Sanction du préfet des Côtes d'Armor
"Ce projet (...) se situait à proximité de l'usine de production d'eau potable du Guindy", avait réagi l'association après l'arrêt de la cour administrative d'appel de Nantes dans un communiqué. "Le plan d'épandage concernait de centaines d'hectares et impactait l'estuaire du Jaudy, siège d'une importante activité ostréicole."

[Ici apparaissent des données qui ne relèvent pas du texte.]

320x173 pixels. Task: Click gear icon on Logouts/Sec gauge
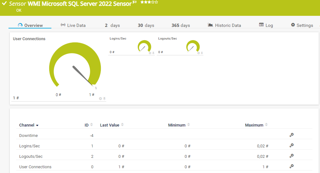(199, 53)
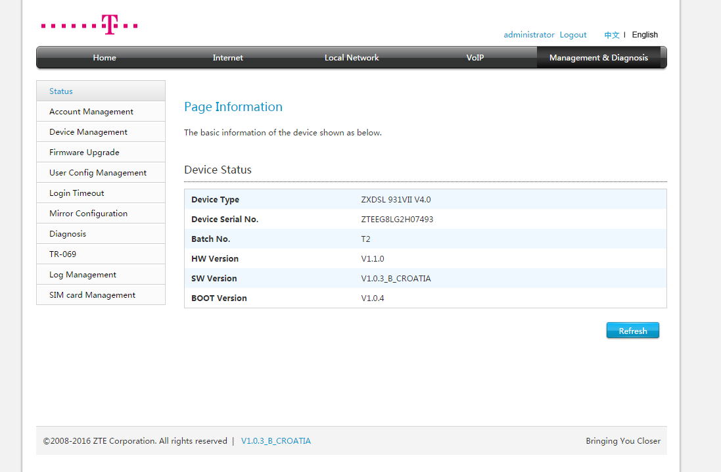Open TR-069 settings
This screenshot has width=721, height=472.
coord(62,254)
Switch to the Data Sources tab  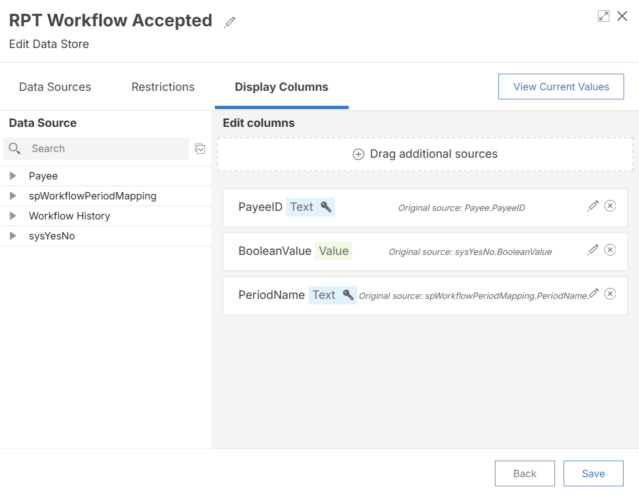[55, 87]
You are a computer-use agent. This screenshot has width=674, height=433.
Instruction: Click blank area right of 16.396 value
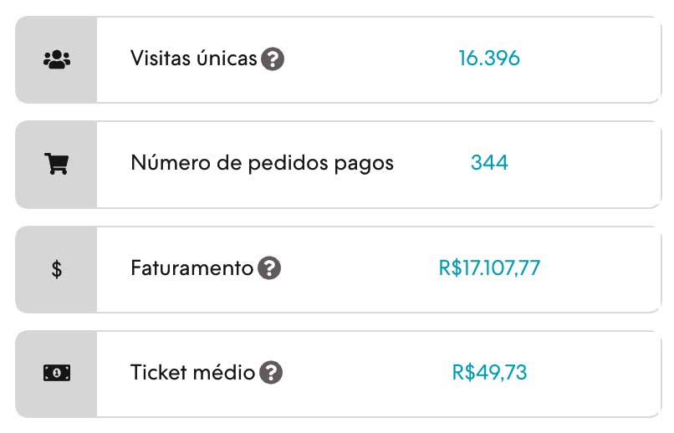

Elle s'était aussi réjoui que l'arrêté n'ait pas été annulé "pour de simples raisons de forme" mais que la cour administrative d'appel de Nantes ait bien "sanctionné" le préfet des Côtes-d'Armor. "Les magistrats ont, de plus, manifesté une volonté nette de refuser toute possibilité de régularisation de l'arrêté illégal", s'était enthousiasmée Eau & Rivières de Bretagne.

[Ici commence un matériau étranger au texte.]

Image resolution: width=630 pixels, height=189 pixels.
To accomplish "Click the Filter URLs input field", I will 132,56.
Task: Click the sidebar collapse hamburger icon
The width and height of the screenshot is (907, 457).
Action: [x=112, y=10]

"Connivence entre les pouvoirs publics et le lobby de l'élevage industriel"
L'association "se pose inévitablement la question de la connivence entre les pouvoirs publics et le lobby de l'élevage industriel" dans la mesure où "ni le commissaire-enquêteur, ni la direction des services vétérinaires, ni le préfet n'avaient réagi aux alertes" qu'elle avait pourtant formulées "dès l'enquête publique" sur les "insuffisances" de ce projet.
Mais les services de l'Etat avaient introduit un pourvoi devant le Conseil d'Etat, et la plus haute juridiction administrative française leur a donné raison dans un arrêt en date du 30 mai 2024 qui vient d'être rendu public.
Le dossier sera réexaminé
"Les effluents qui peuvent être épandus (...) incluent l'ensemble des composantes de ces effluents et ne sont pas limités à l'azote", expliquent les juges à la lecture des "dispositions" d'un arrêté ministériel de décembre 2013. "Ces dispositions doivent être combinées, dans les zones vulnérables aux nitrates, avec celles (...) du code de l'environnement (...) qui imposent que le solde de la balance globale azotée - qui ne prend en compte que les apports et les exportations d'azote - soit inférieur à 50 kg d'azote par hectare."
Or, la cour administrative d'appel de Nantes a "censuré l'arrêté" du préfet des Côtes-d'Armor "alors que le principe d'équilibre de fertilisation [mentionné à l'arrêté de décembre 2013] n'a ni pour objet ni pour effet d'imposer un solde maximal nul". Elle devra donc corriger cette "erreur de droit" en réexaminant le dossier, conclut le Conseil d'Etat.